Question

The energy of separation of an electron in a Hydrogen atom in excited state is 3.4 eV. The de-Broglie wavelength (in Å) associated with the above electron is, if radius of first orbit of H-atom is 0.53Å

• A. 3.33
• B. 6.66
• C. 13.31
• D. 4.2

Answer 1

Answer: (B)

6.66

Answer 2

The problem asks for the de-Broglie wavelength associated with an electron in a hydrogen atom. We are given the energy of separation of the electron in an excited state, which is 3.4 eV. This means the energy of the electron in that excited state is $E_n = -3.4$ eV.

1. Determine the principal quantum number (n): The energy of an electron in the nth orbit of a hydrogen atom is given by: $E_n = -\frac{13.6}{n^2} \text{ eV}$

Given $E_n = -3.4 \text{ eV}$: $-3.4 = -\frac{13.6}{n^2}$ $n^2 = \frac{13.6}{3.4}$ $n^2 = 4$ $n = 2$ (Since n must be a positive integer, the electron is in the second excited state, i.e., n=2 orbit).
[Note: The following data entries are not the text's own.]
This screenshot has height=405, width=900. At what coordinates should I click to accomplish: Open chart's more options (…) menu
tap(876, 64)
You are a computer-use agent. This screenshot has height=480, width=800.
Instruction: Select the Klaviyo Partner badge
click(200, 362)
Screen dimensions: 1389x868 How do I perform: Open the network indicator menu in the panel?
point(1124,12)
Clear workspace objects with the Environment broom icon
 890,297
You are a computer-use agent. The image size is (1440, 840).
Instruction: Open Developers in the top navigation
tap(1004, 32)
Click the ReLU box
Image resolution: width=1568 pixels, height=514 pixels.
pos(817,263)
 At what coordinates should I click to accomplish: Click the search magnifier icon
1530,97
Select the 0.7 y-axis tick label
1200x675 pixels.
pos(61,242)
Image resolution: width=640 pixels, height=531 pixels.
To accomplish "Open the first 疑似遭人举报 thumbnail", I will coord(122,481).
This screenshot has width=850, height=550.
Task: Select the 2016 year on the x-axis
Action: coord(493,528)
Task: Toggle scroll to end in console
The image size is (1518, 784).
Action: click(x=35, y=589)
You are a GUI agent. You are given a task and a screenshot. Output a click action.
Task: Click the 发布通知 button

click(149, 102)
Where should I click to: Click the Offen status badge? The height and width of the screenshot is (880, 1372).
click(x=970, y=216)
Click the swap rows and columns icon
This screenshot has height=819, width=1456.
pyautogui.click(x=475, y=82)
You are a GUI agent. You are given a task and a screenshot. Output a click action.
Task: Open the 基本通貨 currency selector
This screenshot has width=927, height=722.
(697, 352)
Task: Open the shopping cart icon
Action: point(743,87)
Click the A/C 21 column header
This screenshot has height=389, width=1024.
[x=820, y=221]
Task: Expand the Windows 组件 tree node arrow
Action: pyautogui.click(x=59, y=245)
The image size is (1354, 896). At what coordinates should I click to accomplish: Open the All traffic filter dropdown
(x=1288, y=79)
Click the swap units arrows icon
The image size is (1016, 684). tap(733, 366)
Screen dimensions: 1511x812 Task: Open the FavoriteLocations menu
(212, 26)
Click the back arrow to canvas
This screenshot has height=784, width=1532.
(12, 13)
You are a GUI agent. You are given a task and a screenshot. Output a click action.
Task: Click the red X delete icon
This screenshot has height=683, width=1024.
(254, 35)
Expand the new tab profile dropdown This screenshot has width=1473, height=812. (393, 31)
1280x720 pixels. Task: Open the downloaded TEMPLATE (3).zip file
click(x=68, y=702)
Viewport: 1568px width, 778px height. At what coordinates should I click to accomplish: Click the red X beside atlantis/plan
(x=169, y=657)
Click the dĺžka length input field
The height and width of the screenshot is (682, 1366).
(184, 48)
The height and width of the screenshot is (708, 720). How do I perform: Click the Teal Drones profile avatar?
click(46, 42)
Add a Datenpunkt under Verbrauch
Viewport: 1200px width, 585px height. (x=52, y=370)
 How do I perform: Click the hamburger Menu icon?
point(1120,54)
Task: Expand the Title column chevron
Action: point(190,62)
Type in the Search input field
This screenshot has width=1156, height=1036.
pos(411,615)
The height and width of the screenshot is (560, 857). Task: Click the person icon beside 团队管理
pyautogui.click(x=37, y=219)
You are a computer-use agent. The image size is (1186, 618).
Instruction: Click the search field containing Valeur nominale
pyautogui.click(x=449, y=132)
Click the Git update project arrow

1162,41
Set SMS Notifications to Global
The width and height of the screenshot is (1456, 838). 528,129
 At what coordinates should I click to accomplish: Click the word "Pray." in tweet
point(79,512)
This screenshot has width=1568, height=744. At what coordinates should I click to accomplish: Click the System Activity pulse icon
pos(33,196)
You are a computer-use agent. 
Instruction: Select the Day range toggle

2. Relate de-Broglie wavelength to Bohr's orbit: According to Bohr's quantization condition, for a stable orbit, the circumference of the orbit ($2\pi r_n$) must be an integral multiple of the de-Broglie wavelength ($\lambda$): $2\pi r_n = n\lambda$ Therefore, $\lambda = \frac{2\pi r_n}{n}$

3. Use the formula for the radius of the nth orbit: The radius of the nth orbit in a hydrogen atom is given by: $r_n = n^2 a_0$ where $a_0$ is the Bohr radius (radius of the first orbit) = 0.53 Å.

4. Substitute $r_n$ into the de-Broglie wavelength equation: $\lambda = \frac{2\pi (n^2 a_0)}{n}$ $\lambda = 2\pi n a_0$

5. Calculate the de-Broglie wavelength: Substitute $n=2$ and $a_0 = 0.53 \text{ Å}$: $\lambda = 2\pi (2) (0.53 \text{ Å})$ $\lambda = 4\pi (0.53 \text{ Å})$ Using $\pi \approx 3.14159$: $\lambda = 4 \times 3.14159 \times 0.53 \text{ Å}$ $\lambda = 12.56636 \times 0.53 \text{ Å}$ $\lambda = 6.6591708 \text{ Å}$

Rounding to two decimal places, $\lambda \approx 6.66 \text{ Å}$.